§ **Task to complete**
Check each line of the records below and collect those holding "sidebar".
START Supplied information
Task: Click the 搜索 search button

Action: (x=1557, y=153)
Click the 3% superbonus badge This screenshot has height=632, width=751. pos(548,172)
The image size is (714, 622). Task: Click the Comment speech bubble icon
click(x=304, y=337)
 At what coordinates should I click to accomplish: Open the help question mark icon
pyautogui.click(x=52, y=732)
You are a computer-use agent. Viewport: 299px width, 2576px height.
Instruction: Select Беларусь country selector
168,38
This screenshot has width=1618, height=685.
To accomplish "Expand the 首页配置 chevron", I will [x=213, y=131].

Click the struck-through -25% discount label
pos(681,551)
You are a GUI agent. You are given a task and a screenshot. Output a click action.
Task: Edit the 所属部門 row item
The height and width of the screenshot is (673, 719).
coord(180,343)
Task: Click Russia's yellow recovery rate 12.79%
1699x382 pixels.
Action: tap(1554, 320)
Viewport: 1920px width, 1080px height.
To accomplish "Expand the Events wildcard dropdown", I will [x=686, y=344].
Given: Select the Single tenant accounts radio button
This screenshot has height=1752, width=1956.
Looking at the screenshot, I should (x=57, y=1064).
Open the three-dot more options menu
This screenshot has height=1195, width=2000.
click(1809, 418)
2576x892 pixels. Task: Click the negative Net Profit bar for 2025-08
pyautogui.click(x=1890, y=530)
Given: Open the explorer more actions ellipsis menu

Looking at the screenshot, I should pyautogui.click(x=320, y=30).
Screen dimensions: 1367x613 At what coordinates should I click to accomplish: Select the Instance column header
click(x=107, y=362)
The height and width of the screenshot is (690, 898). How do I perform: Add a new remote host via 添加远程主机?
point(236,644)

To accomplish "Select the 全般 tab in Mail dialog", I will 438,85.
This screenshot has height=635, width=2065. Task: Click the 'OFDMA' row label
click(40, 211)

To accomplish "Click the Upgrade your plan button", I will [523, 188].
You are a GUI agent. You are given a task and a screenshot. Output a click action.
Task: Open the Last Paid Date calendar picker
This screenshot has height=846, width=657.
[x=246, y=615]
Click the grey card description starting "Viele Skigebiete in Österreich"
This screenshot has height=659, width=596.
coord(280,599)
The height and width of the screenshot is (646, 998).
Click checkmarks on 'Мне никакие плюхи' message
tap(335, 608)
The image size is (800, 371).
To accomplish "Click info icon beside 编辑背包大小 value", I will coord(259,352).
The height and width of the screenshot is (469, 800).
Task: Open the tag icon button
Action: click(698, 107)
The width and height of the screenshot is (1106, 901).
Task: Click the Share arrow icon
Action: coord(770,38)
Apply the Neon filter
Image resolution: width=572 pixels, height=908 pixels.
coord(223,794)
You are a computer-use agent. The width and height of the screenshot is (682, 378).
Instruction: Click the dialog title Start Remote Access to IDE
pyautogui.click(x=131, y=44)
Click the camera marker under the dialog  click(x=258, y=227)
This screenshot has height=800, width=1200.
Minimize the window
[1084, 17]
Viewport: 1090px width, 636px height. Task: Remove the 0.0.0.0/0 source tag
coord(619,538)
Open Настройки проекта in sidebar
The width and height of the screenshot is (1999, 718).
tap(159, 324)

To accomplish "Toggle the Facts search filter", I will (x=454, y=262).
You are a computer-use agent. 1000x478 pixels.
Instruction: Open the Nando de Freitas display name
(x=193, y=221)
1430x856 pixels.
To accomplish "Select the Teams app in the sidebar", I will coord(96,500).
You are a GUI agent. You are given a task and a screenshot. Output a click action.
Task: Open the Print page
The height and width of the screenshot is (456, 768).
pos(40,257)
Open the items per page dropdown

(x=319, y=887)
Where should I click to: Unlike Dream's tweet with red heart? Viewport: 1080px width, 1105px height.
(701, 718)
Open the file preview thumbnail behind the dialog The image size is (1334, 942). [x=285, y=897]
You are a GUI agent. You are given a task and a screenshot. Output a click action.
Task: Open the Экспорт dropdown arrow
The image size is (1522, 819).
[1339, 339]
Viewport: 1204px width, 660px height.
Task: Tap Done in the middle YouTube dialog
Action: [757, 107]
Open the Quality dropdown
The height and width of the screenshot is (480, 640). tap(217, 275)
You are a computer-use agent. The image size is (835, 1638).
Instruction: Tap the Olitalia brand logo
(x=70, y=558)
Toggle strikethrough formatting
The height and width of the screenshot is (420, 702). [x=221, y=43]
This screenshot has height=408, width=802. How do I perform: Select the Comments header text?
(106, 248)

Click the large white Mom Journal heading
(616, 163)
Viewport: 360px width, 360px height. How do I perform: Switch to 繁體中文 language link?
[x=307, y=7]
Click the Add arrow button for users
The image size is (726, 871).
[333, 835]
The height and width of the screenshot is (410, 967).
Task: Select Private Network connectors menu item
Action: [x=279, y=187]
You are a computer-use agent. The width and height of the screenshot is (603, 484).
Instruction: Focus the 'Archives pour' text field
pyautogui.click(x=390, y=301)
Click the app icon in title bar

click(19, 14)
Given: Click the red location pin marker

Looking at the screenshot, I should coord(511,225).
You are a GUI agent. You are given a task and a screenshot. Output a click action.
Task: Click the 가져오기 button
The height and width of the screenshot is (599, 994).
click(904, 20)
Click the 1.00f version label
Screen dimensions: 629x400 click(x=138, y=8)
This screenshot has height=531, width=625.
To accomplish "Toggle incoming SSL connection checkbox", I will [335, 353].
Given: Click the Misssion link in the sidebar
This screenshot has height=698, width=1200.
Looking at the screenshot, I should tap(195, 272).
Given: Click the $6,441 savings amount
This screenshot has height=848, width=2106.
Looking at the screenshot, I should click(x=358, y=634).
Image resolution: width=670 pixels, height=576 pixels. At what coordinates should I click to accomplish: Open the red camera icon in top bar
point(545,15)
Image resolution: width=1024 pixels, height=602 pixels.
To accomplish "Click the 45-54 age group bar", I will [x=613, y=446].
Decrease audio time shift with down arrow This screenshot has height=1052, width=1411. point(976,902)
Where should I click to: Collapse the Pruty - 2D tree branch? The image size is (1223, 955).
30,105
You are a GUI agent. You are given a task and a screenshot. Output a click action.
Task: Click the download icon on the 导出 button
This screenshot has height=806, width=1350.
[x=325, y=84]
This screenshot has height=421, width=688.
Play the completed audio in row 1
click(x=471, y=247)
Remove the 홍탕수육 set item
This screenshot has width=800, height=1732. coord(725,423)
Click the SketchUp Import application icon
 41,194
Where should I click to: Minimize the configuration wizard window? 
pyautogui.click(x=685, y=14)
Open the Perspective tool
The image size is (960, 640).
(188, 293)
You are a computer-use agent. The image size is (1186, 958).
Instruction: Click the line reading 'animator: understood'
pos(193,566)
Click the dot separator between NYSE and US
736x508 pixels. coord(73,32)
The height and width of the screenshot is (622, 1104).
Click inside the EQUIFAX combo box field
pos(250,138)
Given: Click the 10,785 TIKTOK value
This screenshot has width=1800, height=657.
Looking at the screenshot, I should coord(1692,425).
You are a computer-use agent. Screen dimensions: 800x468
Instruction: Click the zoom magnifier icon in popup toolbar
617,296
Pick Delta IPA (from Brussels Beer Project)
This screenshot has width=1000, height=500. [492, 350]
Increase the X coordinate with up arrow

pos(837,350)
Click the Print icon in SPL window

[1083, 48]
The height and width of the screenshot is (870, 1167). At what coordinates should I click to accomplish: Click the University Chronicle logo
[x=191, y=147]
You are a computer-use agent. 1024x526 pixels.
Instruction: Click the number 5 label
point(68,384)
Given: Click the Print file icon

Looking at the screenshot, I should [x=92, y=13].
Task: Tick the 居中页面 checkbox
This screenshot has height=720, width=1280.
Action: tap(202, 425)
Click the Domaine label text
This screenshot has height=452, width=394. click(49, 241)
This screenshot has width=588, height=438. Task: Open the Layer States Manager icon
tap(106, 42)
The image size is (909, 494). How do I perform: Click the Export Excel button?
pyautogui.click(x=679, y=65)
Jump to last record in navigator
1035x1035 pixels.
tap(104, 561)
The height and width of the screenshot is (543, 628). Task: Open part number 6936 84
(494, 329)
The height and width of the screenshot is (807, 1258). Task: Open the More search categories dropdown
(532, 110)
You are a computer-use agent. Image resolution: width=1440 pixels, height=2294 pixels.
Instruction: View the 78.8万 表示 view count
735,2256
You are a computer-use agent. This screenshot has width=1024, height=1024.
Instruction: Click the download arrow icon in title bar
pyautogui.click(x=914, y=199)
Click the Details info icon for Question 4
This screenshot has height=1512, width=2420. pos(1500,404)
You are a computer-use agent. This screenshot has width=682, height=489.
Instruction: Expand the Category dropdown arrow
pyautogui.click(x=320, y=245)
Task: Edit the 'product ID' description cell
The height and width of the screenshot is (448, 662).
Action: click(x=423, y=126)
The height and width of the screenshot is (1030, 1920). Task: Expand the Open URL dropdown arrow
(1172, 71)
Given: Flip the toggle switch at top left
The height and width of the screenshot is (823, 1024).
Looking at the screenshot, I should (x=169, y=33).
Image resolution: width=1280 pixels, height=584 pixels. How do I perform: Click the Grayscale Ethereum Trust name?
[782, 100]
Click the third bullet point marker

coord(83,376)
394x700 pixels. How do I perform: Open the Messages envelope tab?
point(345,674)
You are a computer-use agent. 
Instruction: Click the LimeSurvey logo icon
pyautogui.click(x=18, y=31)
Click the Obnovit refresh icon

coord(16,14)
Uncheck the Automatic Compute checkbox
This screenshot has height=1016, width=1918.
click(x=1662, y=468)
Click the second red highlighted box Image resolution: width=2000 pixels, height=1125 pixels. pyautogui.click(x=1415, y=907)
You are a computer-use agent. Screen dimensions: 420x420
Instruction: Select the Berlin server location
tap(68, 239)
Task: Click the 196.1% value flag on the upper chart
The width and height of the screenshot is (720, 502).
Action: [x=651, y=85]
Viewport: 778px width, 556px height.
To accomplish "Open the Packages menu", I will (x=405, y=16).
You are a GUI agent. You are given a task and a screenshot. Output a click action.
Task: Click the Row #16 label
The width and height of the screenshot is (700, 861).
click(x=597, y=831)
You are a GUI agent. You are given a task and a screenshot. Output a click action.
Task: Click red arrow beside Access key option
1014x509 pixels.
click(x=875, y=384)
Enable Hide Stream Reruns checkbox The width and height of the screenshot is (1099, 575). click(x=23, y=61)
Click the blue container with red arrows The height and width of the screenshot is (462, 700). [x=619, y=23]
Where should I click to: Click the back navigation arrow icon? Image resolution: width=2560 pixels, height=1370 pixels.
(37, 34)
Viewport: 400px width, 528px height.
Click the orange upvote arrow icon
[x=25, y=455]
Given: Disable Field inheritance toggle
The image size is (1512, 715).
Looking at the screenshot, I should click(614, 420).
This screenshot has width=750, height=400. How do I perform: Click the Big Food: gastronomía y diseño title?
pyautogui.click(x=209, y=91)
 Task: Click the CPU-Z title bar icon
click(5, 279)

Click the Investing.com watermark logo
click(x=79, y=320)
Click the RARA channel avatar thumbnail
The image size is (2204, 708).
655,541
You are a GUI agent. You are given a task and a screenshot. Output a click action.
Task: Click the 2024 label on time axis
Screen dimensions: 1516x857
END Supplied information
§ **Finished exercise**
Open Настройки проекта in sidebar
To accomplish "Select the Teams app in the sidebar", I will coord(96,500).
Given: Click the Misssion link in the sidebar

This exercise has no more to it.